まだ何かが足りない、そういうことなんだろう。
「君達を笑顔にするためにはどうしたらいい?」
僕がそう聞いた時、人魚の彼女は困って、
「すみません、笑顔ってどうすればできるか知らなくって。」
「悪かった。質問を変えよう。これからなにがしたい。」
人魚の彼女は俯いて、
「叶うのであれば、私達は魔王様に合い伝えなくてはいけないことがあります。」
「わかった、魔王の所へいけばいいんだな。」
僕は、人魚の彼女を助けて初めてうれしいと思った。
それは哀しい目ではない、凛とした真っ直ぐな目を見たからだ。
あれが本来、彼女が持つ目なんだろう。
しかし、書物にあったことはここまでは真実と思わせてくるがなにかひっかかるものがある。

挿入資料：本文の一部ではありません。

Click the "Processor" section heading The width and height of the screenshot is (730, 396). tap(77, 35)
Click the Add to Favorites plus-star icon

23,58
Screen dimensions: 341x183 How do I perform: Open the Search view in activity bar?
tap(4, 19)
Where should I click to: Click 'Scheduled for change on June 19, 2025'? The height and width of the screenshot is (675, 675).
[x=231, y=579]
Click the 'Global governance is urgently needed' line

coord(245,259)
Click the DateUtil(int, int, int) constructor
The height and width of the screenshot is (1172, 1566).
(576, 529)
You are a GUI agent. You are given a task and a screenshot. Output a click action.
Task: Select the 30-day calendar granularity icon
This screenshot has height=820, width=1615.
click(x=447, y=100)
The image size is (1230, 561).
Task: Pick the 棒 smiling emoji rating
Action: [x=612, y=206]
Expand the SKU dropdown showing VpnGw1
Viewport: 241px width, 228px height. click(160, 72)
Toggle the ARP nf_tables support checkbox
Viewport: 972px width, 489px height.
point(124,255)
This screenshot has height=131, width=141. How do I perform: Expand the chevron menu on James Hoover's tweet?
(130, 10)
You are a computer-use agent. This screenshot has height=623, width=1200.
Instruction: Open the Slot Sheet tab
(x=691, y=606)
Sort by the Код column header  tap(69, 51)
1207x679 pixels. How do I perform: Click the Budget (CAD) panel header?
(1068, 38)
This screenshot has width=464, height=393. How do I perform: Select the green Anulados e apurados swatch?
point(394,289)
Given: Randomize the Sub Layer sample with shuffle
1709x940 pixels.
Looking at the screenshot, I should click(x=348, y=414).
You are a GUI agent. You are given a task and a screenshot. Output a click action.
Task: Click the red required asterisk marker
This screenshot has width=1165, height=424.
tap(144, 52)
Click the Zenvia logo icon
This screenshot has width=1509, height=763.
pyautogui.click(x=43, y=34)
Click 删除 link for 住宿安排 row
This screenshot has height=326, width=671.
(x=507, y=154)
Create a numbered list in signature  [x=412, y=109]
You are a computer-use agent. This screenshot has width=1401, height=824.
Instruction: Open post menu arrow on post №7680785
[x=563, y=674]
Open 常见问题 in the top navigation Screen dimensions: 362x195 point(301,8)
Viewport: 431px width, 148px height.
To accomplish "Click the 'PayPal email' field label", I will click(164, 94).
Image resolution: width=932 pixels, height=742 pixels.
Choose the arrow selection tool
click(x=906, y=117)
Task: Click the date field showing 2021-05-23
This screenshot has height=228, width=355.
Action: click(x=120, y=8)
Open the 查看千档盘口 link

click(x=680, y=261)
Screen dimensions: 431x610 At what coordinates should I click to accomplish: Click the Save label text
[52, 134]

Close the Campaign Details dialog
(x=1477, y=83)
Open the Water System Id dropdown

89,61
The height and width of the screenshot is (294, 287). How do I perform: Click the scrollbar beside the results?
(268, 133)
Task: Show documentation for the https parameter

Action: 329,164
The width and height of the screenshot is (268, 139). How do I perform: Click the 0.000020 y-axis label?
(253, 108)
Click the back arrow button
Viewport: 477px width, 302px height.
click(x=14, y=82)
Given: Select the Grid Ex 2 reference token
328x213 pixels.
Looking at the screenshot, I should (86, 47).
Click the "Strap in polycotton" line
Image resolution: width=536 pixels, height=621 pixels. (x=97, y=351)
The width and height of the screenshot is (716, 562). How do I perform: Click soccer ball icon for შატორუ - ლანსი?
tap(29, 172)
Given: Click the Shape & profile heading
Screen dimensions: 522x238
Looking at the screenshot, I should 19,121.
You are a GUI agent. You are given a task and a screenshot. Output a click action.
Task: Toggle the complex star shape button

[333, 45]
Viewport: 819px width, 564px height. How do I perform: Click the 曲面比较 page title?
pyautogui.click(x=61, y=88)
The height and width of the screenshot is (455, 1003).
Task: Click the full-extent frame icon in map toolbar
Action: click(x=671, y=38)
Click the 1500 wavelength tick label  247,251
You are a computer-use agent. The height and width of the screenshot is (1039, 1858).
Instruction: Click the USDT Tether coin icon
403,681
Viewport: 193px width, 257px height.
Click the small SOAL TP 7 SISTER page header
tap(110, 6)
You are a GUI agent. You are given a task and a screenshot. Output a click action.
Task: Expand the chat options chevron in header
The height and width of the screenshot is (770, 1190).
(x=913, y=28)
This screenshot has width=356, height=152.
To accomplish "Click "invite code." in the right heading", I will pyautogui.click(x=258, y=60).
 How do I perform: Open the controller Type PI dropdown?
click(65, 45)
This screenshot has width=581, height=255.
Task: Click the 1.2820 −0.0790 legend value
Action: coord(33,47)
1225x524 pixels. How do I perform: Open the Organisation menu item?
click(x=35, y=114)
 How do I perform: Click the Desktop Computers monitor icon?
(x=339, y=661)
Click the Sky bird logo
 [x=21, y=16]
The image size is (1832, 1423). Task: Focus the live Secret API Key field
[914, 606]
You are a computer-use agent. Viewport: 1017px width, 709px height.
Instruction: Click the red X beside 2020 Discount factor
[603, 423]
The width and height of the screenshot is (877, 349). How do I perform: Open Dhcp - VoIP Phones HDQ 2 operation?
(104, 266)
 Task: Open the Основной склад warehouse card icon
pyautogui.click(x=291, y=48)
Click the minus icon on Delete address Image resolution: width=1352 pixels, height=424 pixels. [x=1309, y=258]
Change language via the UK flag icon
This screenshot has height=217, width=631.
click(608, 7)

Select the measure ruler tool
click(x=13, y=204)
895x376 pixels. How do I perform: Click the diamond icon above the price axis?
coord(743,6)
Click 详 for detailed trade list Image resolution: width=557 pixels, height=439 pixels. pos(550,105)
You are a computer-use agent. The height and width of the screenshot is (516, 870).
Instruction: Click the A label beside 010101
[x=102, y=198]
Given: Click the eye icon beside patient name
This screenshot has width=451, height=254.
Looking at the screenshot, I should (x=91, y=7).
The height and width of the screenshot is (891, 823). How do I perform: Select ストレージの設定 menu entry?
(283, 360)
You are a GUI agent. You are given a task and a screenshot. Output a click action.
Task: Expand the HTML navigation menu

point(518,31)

あの真っ直ぐな目に、邪悪な思いは全く感じられない、真実は一体どこにあるのか。
船は今、魔王城に向かっている。
魔王城自体の場所は、誰もが知っている場所で行くこと自体はそんなに難しい場所ではない…、魔人であれば。
魔人であれば、途中で魔族の抵抗を全く受けないのでスムーズに魔王城までたどり着ける。
問題は、たどり着いたあとだろう。
元人である僕を魔王がどう対処するのか、いきなり処刑だって不思議ではない。
魔王城の岸壁までついた僕達は、僕と僕が最初に助けた人魚の彼女が代表で魔王と謁見が許された。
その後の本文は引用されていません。